◆ Task to complete
Scan the material for the word "headers" and copy each line where it occurs.
********************
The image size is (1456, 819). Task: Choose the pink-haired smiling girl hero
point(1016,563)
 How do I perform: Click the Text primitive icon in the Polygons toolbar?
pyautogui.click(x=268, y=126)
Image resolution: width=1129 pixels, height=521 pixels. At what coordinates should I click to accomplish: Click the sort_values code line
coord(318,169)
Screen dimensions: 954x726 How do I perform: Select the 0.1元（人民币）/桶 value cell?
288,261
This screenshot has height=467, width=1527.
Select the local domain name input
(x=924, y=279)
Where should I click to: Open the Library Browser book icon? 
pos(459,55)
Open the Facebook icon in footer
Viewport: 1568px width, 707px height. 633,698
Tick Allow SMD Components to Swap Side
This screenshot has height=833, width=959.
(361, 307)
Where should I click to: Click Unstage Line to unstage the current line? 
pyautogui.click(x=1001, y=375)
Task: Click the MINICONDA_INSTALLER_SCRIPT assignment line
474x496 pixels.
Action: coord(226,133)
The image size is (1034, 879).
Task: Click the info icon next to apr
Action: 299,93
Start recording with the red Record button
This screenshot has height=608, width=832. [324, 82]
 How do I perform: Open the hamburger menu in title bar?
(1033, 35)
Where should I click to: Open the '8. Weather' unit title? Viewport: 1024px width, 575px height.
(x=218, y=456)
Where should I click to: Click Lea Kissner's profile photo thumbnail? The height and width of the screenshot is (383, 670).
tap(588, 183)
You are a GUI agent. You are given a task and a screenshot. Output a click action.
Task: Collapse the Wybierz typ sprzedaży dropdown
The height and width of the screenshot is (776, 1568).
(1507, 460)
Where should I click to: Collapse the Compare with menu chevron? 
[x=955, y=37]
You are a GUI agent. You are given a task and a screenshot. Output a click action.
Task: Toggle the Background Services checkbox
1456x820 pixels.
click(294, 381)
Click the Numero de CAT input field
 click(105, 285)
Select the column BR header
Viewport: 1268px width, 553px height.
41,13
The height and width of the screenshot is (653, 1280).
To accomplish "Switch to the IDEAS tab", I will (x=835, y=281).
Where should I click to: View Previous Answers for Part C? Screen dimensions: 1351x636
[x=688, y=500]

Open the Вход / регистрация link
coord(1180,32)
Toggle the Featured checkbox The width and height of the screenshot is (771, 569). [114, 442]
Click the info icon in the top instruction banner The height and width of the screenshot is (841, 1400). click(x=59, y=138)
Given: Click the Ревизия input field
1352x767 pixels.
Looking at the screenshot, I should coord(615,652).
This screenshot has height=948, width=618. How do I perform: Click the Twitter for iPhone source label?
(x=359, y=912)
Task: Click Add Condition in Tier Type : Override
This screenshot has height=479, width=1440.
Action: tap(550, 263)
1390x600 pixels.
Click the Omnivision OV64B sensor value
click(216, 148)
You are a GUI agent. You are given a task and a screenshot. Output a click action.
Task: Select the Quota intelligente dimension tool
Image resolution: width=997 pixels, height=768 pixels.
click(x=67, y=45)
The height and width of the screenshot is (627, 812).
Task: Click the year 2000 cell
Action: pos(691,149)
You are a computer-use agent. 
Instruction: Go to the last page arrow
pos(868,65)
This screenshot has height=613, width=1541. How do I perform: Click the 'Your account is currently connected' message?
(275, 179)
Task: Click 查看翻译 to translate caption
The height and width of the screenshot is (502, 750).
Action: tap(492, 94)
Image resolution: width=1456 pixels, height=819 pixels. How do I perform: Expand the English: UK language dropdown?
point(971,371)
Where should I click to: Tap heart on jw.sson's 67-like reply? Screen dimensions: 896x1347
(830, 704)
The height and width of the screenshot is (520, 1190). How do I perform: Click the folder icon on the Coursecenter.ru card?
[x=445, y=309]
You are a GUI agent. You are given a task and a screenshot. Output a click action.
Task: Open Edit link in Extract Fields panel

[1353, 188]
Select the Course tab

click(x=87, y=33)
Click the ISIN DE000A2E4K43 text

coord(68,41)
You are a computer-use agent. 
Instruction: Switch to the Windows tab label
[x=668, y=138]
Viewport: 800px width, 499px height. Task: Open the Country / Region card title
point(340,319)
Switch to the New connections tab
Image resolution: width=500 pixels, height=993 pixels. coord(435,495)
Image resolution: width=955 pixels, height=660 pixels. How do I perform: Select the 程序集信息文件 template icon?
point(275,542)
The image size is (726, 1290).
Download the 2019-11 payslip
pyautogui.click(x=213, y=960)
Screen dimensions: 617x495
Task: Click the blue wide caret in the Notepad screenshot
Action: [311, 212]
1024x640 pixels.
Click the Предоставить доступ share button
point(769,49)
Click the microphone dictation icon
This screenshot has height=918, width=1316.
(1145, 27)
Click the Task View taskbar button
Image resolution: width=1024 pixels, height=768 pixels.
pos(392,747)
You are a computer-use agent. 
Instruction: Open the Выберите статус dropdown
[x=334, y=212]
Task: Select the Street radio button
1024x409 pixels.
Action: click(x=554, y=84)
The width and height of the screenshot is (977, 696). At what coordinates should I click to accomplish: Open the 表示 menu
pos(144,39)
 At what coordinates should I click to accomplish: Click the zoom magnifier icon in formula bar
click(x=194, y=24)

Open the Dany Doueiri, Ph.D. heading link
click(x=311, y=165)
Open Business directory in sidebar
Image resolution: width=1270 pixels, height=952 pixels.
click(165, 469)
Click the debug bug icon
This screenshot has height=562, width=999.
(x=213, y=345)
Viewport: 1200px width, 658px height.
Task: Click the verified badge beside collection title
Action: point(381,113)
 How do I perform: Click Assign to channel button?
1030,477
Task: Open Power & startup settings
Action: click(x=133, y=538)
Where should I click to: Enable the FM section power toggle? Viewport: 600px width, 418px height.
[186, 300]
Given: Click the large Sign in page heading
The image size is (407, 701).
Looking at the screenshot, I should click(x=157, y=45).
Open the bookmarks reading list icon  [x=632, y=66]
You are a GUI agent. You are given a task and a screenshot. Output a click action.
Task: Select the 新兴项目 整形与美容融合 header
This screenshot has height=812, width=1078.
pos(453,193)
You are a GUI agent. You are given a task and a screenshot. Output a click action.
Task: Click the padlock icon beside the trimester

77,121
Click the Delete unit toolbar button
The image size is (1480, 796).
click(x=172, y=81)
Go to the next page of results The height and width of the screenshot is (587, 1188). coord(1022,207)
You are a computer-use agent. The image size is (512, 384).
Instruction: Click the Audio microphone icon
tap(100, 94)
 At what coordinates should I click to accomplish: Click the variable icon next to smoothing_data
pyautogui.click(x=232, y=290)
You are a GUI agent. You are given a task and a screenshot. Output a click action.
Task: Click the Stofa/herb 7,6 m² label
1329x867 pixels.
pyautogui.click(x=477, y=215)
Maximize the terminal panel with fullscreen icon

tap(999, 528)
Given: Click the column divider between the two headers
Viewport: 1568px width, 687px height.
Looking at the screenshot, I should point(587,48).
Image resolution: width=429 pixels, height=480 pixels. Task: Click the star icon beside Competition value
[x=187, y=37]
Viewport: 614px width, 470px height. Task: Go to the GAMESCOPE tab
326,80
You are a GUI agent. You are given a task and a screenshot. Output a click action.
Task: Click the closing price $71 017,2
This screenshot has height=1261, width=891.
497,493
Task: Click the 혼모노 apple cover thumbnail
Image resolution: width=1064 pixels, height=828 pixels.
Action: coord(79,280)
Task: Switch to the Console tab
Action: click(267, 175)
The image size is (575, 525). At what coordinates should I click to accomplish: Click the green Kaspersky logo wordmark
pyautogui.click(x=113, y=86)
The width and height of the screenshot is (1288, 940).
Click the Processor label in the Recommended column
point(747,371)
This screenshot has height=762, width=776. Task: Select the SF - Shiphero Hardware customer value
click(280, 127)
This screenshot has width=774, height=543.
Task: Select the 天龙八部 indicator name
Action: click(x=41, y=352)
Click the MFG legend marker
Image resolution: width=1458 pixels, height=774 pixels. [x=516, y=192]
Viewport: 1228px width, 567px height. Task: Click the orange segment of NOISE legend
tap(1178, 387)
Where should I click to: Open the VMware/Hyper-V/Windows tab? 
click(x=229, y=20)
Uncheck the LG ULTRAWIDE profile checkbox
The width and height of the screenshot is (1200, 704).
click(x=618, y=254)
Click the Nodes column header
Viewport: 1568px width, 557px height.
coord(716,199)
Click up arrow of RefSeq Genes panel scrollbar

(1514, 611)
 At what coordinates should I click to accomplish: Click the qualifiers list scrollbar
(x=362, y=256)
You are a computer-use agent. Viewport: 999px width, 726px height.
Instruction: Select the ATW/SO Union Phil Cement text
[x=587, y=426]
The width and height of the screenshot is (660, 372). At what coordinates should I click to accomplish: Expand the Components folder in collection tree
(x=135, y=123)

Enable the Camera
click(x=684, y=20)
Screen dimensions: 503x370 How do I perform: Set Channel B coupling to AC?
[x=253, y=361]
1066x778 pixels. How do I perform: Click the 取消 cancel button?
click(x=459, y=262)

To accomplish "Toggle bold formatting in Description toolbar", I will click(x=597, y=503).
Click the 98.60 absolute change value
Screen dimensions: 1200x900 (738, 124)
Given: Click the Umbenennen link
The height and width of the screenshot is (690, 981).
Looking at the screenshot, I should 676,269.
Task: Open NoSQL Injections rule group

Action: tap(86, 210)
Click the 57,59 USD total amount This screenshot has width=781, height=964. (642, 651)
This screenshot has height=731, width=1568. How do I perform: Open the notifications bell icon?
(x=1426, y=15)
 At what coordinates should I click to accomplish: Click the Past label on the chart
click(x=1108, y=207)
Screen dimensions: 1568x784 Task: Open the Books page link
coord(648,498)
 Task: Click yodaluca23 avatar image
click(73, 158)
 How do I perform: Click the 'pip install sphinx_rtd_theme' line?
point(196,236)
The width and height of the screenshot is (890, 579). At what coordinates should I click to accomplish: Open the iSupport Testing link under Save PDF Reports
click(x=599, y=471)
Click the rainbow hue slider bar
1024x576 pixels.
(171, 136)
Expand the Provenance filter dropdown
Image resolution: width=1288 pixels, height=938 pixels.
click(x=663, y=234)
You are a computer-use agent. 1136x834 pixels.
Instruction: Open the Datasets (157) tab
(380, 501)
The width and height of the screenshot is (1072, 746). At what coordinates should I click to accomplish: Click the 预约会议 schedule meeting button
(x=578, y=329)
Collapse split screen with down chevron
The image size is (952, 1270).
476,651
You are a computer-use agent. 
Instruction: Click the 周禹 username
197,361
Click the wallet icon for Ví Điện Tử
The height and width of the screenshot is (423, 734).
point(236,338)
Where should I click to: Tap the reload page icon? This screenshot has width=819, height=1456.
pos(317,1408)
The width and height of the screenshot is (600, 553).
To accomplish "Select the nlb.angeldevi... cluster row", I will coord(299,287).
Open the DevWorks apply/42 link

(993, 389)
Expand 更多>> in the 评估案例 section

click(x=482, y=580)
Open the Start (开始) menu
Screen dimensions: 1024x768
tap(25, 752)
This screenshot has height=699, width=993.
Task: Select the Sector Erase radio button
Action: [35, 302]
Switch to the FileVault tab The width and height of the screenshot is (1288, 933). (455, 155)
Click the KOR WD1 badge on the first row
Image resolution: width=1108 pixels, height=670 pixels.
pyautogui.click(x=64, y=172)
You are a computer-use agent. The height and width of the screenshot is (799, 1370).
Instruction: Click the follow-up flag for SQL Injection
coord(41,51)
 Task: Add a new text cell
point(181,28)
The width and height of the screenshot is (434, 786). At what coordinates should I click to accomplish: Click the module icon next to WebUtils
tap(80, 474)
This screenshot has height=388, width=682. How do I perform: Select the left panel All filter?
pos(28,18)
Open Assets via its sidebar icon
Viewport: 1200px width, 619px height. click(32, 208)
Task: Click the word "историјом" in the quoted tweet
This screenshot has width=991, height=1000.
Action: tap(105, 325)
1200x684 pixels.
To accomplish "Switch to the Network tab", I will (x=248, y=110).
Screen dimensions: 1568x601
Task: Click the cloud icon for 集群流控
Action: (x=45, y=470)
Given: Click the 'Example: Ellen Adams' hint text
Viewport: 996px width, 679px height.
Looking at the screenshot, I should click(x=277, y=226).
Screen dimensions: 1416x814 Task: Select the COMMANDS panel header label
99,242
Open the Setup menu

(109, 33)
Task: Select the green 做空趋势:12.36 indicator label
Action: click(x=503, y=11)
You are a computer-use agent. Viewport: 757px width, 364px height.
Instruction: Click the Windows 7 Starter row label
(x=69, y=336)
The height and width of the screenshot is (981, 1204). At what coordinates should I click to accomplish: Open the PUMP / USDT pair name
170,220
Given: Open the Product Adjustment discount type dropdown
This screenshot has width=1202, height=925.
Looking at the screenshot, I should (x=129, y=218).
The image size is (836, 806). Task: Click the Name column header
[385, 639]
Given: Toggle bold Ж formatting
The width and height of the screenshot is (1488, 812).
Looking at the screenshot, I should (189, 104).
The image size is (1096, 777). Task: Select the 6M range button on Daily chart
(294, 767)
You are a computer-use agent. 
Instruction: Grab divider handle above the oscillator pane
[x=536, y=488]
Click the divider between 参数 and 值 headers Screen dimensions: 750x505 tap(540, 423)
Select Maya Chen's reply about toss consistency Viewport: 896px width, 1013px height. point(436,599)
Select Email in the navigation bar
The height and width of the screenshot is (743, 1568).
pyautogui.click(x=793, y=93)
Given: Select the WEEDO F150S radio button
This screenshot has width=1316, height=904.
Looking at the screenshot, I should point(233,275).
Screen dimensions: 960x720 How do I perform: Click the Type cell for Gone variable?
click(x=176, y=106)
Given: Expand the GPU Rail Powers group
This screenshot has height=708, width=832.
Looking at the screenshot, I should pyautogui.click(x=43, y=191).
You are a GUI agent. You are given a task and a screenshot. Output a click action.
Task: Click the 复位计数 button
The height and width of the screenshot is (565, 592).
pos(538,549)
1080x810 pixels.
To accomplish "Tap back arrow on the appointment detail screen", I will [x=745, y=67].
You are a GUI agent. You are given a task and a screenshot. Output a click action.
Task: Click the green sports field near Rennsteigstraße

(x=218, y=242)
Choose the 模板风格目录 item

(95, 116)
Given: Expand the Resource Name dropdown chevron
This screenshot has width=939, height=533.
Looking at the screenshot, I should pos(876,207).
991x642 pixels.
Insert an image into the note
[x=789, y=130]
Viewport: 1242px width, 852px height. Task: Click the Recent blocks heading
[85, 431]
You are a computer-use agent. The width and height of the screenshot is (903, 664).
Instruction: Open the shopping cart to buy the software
********************
◆ Solution to this exercise
Given: Click the column divider between the two headers
Click the divider between 参数 and 值 headers Screen dimensions: 750x505 tap(540, 423)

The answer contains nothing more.